Since the body surface 300 is a curved surface, the image It and the image It + 1 have a geometrical relationship between movement and rotation as shown in the drawing, that is, the origin is at the center O of the image It, and the horizontal axis of the image It is Is a coordinate system with the X axis and the axis orthogonal to the Y axis, the image It + 1 moves dx along the X axis and rotates dΘ around the origin O. When the dx and dΘ are known, the geometric relationship between the images can be described by the following equation (1).

[0027]

P ′ = Ap + B (1) In Equation 1, A is a rotation matrix, B is a shift amount, p is coordinates of the image It, and p ′ is coordinates of the image It + 1. Then, since this geometric relationship is known, the image Jt can be accurately arranged in the three-dimensional space.

FIG. 6 shows the principle of movement amount detection according to the present invention.
The detection of the movement amount is performed by calculating the projection distribution of the image It and the image It + 1 in the vertical direction, and then calculating the correlation between the projection distributions. The position at which the correlation value becomes minimum while shifting the position in the horizontal direction is defined as the movement amount dx. I do. The projection distribution is calculated only in the image processing area 312.

The correlation value is the sum of absolute differences between the values of each element between the projection distributions, as shown in the equation in FIG. In the present invention, a global feature amount called a projection distribution is used for calculating the amount of movement of an image, so that the amount of movement can be obtained stably and the amount of calculation is extremely small, so that the amount of movement can be detected in real time with normal CPU capability. This has the effect.

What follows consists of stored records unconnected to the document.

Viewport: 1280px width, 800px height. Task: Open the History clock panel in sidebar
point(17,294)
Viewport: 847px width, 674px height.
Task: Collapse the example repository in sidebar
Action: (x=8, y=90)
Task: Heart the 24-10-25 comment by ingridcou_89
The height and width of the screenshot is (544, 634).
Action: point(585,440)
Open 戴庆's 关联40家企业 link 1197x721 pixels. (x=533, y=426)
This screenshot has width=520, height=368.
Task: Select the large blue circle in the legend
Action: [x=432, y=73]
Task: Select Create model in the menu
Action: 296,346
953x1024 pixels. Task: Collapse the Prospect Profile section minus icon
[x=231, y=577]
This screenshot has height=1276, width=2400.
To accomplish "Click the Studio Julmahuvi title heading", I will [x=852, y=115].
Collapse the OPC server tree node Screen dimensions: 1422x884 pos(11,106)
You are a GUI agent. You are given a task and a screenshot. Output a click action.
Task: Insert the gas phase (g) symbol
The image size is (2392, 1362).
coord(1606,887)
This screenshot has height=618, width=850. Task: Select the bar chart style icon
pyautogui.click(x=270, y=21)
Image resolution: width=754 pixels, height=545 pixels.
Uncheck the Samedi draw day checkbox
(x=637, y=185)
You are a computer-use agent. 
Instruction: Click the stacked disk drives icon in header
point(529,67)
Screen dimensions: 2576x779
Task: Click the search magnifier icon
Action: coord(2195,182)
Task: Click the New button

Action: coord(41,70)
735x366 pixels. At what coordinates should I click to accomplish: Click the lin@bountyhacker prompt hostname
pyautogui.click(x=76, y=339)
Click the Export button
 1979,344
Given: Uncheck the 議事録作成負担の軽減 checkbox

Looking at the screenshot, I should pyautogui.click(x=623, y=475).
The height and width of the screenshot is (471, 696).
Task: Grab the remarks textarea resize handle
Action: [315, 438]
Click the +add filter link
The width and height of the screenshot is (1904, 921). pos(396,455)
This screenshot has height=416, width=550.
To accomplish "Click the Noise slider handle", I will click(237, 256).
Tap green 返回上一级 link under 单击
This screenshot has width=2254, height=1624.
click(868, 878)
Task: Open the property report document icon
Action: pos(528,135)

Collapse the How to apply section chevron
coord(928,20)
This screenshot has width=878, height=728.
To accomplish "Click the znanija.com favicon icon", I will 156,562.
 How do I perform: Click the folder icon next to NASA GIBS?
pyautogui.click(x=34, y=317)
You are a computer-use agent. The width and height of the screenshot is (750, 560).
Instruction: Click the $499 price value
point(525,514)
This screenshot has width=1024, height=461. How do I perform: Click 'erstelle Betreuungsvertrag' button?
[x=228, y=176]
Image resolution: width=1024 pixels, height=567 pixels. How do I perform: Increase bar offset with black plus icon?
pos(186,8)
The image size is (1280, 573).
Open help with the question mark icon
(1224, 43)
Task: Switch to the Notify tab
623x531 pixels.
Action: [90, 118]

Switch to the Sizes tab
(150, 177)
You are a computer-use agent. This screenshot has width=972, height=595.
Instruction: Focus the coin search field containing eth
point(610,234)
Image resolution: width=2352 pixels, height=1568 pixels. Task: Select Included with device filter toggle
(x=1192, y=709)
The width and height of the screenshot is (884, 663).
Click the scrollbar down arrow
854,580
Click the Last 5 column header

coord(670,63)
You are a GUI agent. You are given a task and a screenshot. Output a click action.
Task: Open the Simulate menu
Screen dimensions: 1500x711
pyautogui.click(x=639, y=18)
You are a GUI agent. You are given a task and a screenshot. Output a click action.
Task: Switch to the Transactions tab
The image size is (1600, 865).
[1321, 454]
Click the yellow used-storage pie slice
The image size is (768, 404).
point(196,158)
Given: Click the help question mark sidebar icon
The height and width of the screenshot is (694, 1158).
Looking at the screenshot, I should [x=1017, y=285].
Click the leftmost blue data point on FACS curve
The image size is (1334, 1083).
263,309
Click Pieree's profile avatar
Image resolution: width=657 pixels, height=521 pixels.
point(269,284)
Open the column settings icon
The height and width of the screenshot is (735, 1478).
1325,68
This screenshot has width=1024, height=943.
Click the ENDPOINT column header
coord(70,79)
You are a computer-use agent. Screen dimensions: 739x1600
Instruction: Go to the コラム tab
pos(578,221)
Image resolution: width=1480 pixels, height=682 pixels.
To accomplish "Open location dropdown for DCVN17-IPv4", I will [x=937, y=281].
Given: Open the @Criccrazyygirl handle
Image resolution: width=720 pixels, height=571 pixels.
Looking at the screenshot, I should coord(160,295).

FIG. 7 shows the principle of rotation amount detection according to the present invention.
In the case of detecting the movement amount, it is sufficient to set one image processing area. However, in the case of detecting the rotation amount, one image processing area is not sufficient, and it is necessary to set two or more. FIG. 7 shows an example in which six image processing areas 700 are aligned and set in the vertical direction. Here, IDs 1 to 6 are assigned to the image processing area from below.
A number (not shown) is given. With respect to such an image processing area, a projection distribution is obtained for each area, and each movement amount dxi is calculated.
Is calculated. If there is rotation between images, each movement amount increases or decreases monotonically in order of the ID number in principle.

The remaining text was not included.